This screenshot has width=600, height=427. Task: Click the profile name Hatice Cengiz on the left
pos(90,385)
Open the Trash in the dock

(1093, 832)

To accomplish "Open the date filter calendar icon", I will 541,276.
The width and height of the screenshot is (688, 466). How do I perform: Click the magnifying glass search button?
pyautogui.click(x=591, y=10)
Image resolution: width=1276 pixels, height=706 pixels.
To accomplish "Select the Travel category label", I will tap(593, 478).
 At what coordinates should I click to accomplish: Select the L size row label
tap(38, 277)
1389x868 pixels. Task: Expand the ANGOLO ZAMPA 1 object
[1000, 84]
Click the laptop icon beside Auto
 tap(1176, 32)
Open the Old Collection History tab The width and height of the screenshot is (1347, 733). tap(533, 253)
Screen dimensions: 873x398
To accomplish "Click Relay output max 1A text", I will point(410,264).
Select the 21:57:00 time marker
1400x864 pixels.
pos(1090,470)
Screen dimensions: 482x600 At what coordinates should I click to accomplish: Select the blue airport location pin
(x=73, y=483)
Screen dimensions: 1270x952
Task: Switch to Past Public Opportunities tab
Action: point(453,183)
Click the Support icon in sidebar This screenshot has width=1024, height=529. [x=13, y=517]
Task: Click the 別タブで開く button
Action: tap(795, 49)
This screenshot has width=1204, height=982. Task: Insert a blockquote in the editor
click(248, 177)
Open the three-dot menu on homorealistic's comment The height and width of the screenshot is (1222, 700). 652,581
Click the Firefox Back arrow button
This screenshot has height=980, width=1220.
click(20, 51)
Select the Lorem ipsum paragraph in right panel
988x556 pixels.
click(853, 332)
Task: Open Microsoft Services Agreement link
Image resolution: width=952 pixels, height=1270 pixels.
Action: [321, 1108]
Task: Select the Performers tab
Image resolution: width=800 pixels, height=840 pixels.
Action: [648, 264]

WHAT THE TASK REQUIRES:
Find the line that contains "988x556 pixels." in the listing above. Retype it and every line after it up to the last, exactly, and nothing else.

RESPONSE:
988x556 pixels.
click(853, 332)
Task: Open Microsoft Services Agreement link
Image resolution: width=952 pixels, height=1270 pixels.
Action: [321, 1108]
Task: Select the Performers tab
Image resolution: width=800 pixels, height=840 pixels.
Action: [648, 264]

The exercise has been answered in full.